1. A display tube comprising an envelope portion ( 2 ) having an inner surface provided with a first electrically conductive layer ( 7 ) and a faceplate ( 1 ) having an inner surface provided with a second electrically conductive layer ( 8 ), which faceplate ( 1 ) is secured to the envelope portion ( 2 ), and further comprising connection means to electrically connect said first electrically conductive layer ( 7 ) to said second electrically conductive layer ( 8 ), characterized in that said connection means comprise a contacting layer ( 33 ) which is provided in an area partially overlapping the first electrically conductive layer ( 7 ) and the second electrically conductive layer ( 8 ).

2. A display tube as claimed in claim 1, wherein the contacting layer ( 33 ) is the only connection means between the first electrically conductive layer ( 7 ) and the second electrically conductive layer ( 8 ).

3. A display tube as claimed in claim 1, further comprising an internal magnetic shield ( 9 ) having at least one opening, wherein the opening in the internal magnetic shield ( 9 ) is located so as to allow deposition of the contacting layer ( 33 ) on the sealing edge ( 15 ).

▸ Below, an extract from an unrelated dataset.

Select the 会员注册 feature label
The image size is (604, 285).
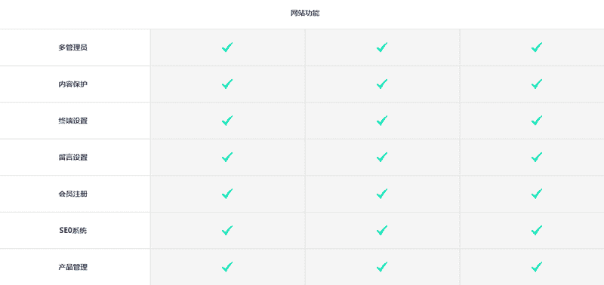click(x=72, y=194)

4. A display tube as claimed in claim 3, further comprising a getter pill ( 16 ), wherein the opening in the internal magnetic shield ( 9 ) is located with respect to the position of the getter pill ( 16 ) so as to allow deposition of the contacting layer ( 33 ) comprising getter material, which getter material originates from the getter pill ( 16 ).

5. A display tube as claimed in claim 1, further comprising a deflector ( 41 ) positioned on the getter pill ( 16 ) receptacle, wherein the deflector is positioned so as to allow deposition of the contacting layer ( 33 ) comprising getter material, which getter material originates from the getter pill ( 16 ).

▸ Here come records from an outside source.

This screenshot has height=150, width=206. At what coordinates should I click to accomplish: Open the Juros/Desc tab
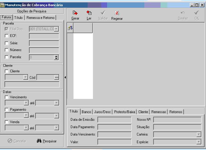(102, 112)
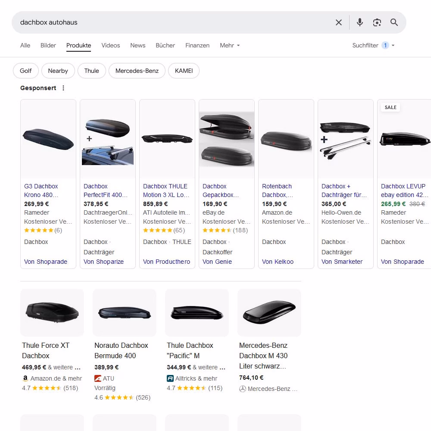Click the Amazon icon under Thule Force XT

(25, 378)
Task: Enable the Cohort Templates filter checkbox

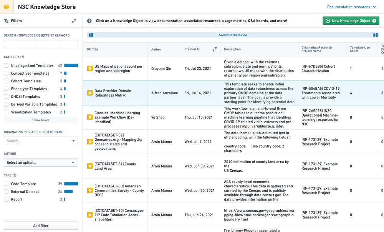Action: click(x=6, y=81)
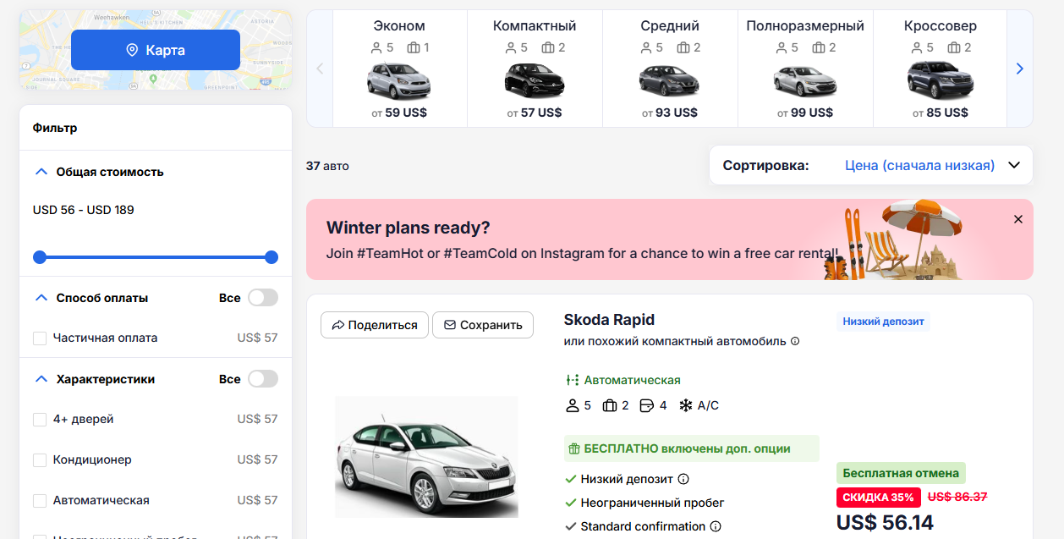Viewport: 1064px width, 539px height.
Task: Select the Кроссовер car category
Action: (x=940, y=68)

6. A display tube as claimed in claim 1, wherein the contacting layer ( 33 ) comprises a material chosen from the group comprising conductive getter materials and/or metals.

7. A display tube as claimed in claim 6, wherein the contacting layer ( 33 ) comprises a material chosen from the group comprising Ba, Ti, Zr, or mixtures of these materials.

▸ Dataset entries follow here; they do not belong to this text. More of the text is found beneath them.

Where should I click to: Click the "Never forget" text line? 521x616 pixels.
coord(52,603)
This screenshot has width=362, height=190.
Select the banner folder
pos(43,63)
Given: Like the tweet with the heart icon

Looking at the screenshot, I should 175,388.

8. A method of electrically connecting a first electrically conductive layer ( 7 ) provided on the inner side of an envelope portion ( 2 ) of a display tube and a second electrically conductive layer ( 8 ) provided on the inner side of a faceplate ( 1 ) of the display tube, which faceplate ( 1 ) is secured to the envelope portion ( 2 ) at a sealing edge ( 15 ), by depositing a contacting layer ( 33 ) of a conductive material on the inner side of the display tube, which conductive material is deposited in an area bridging the sealing edge ( 15 ) and electrically contacting the first electrically conductive layer ( 7 ) and the second electrically conductive layer ( 8 ).

9. A method as claimed in claim 8, wherein the contacting layer ( 33 ) is provided by vacuum deposition.

10. A method as claimed in claim 8, wherein the contacting layer ( 33 ) is formed by depositing a material chosen from the group comprising conductive getter materials and/or metals.

11. A method as claimed in claim 10, wherein the contacting layer ( 33 ) is formed by depositing a material chosen from the group comprising Ba, Ti, Zr, or mixtures of these materials.